Scorsese's maligned 1977 musical follow-up to "Taxi Driver," starring Robert De Niro and Liza Minnelli, is being revived.
Greg Cwik

Above: Liza Minnelli and Robert De Niro in New York, New York. Courtesy of MGM/Park Circus.

"Finding no nucleus to which we could cling, we became a small nucleus ourselves and gradually we fitted our disruptive personalities into the contemporary scene of New York. Or rather New York forgot us and let us stay."

—F. Scott Fitzgerald

The New York of Martin Scorsese's Taxi Driver (1976) is a sepulchral city,  rife with pimps and politicians and mottled with the filth of moral decay. It now belongs to a bygone epoch, an era when Times Square, not yet a great exaltation of corporate gasconading, was where you went for a peep show and a dime bag. The film begins at night, on a sinister street; stream rises, as if Hell has been paved over with asphalt, and a taxi drifts by while raucous percussion and agonized horns wail. It is a savage, squalid film about a savage, squalid city. Its depiction of stygian street life and the pervasiveness of violence encapsulated how most people viewed New York in 1976. Our narrator, our anti-hero, is a man who traverses the city all night, vesseling people like souls between worlds. He waits for a great rain to come and wash the scum from the streets.

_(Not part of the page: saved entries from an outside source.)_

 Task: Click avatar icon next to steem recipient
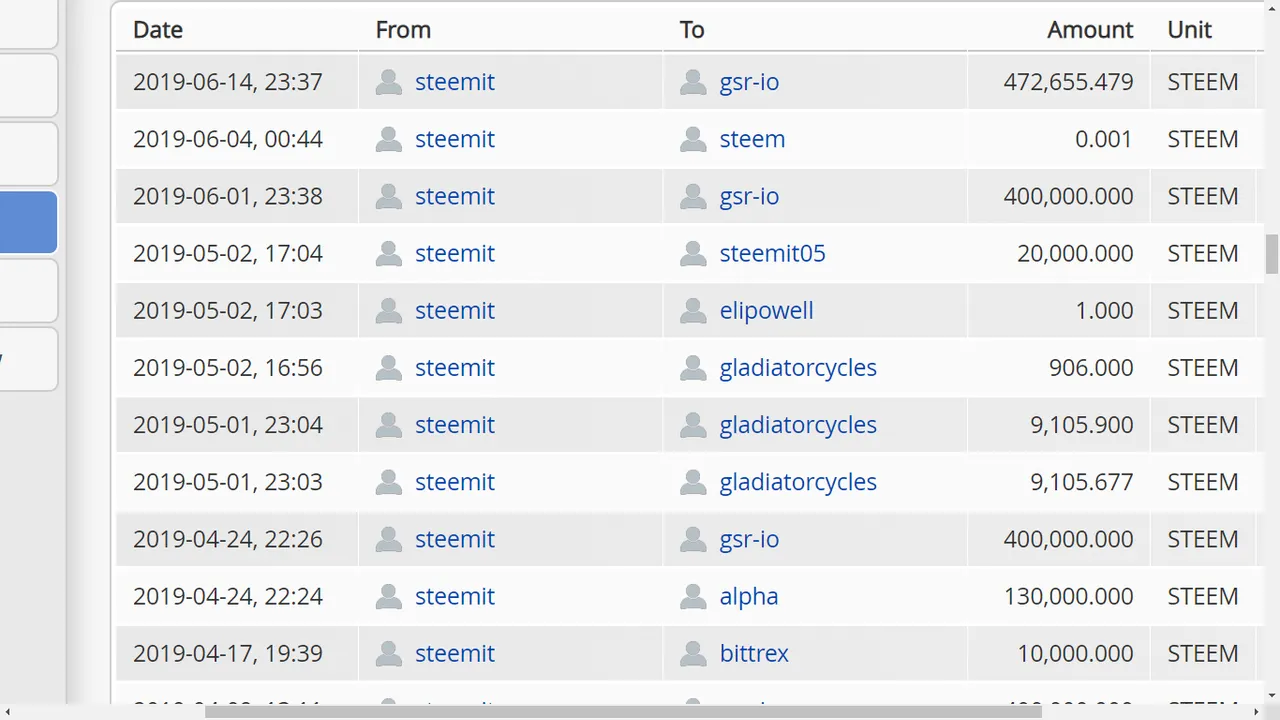pos(693,139)
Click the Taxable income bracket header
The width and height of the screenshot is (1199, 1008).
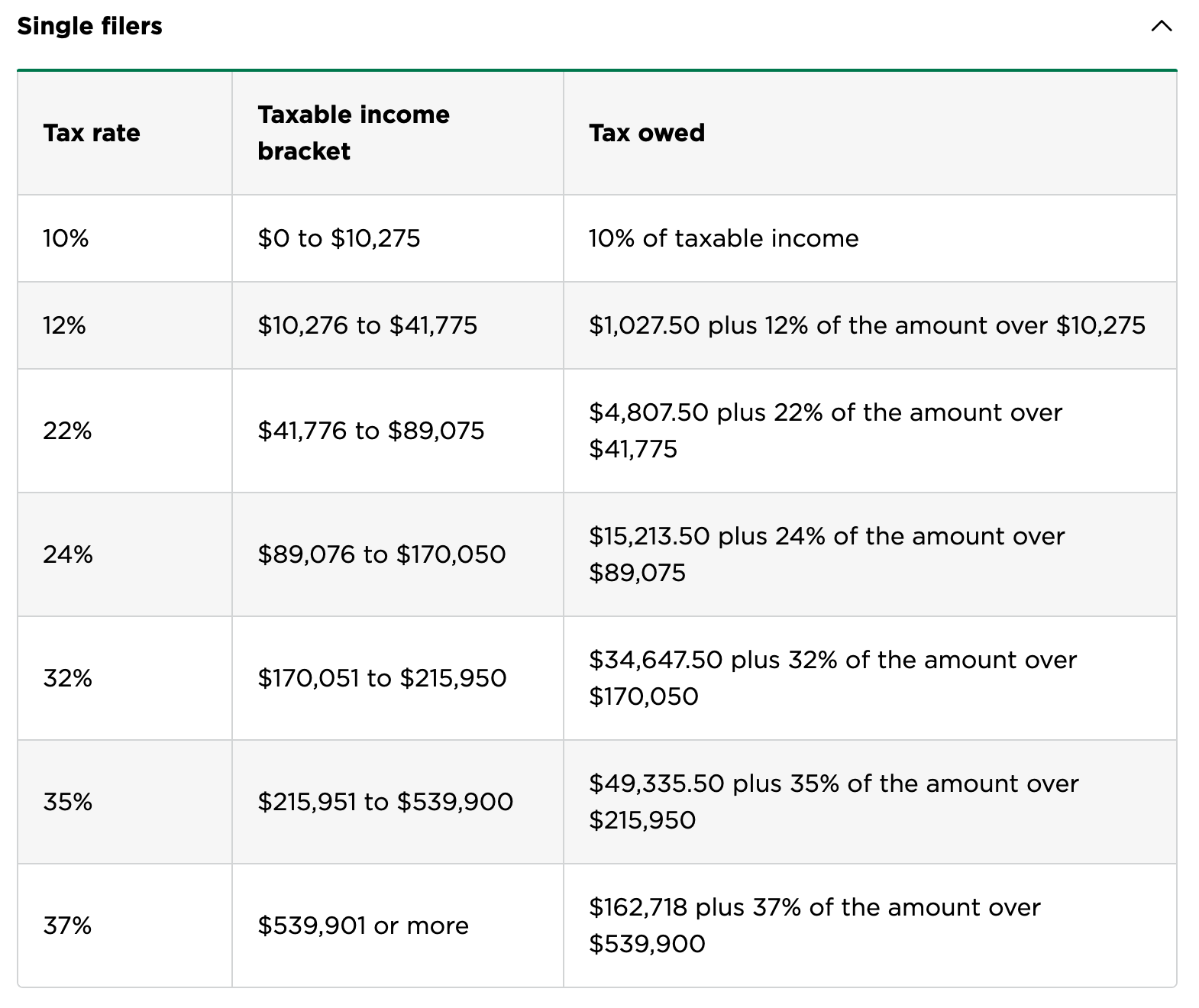pyautogui.click(x=354, y=133)
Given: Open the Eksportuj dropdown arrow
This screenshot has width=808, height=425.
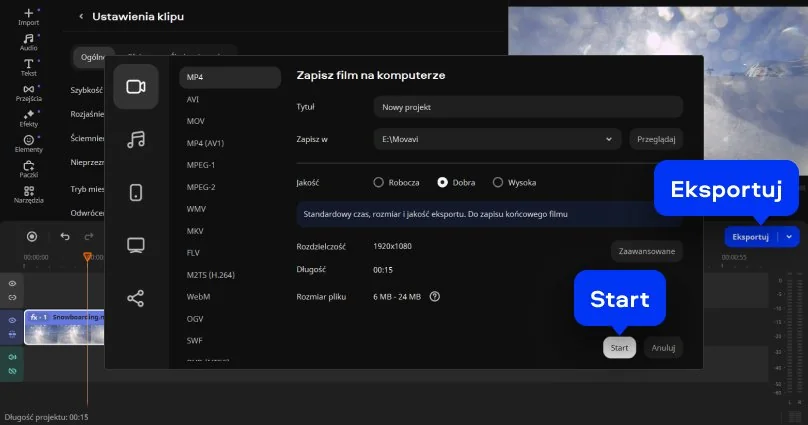Looking at the screenshot, I should (790, 237).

After the success of Taxi Driver, which made $28 million against a $1.9 million budget, the young Italian-American filmmaker wanted to make a more loving ode to his hometown, something that would capture the spirit of the city. (“The island of Manna-hata, Manhattoes, or as it is vulgarly called Manhattan,” Washington Irving wrote in 1809.) That film, New York, New York (1977), also begins with a shot of Manhattan, but now it's a painted backdrop, the city skyline in silhouette, like a miracle suspended from the stars. The music is jubilant, the mood celebratory. It's V-J Day. Droves of people take to the streets. Confetti flies, couples kiss. A lanky, lecherous saxophonist named Jimmy Doyle (Robert De Niro) steps in front of the camera, just for a moment, his hair slick and shoes spotless, then disappears into the crowd as the camera pulls back to show the variegated mass of exultant Americans. Jimmy saunters into a jazz club that is chockablock with bodies in joyous motion. He scouts the room for girls. The din of celebration, of horns swinging. In his Hawaiian shirt and white pants, the saxophonist stands out from the service members garbed in beige and olive, and from the more respectable people in proper dress attire. He is cocksure, a conman. He goes from woman to woman, prowling, esurient, until he meets a USO singer Francine Evans (Liza Minnelli), who steadfastly refuses his advances. He tries every routine, is unrelenting, as she says, “No, no, no.” 16 times she says, “No.” Still, he persists. From these opening moments, Jimmy is immensely unlikable, and for the next 160-plus he remains immensely unlikable—and Francine eventually falls in love with him.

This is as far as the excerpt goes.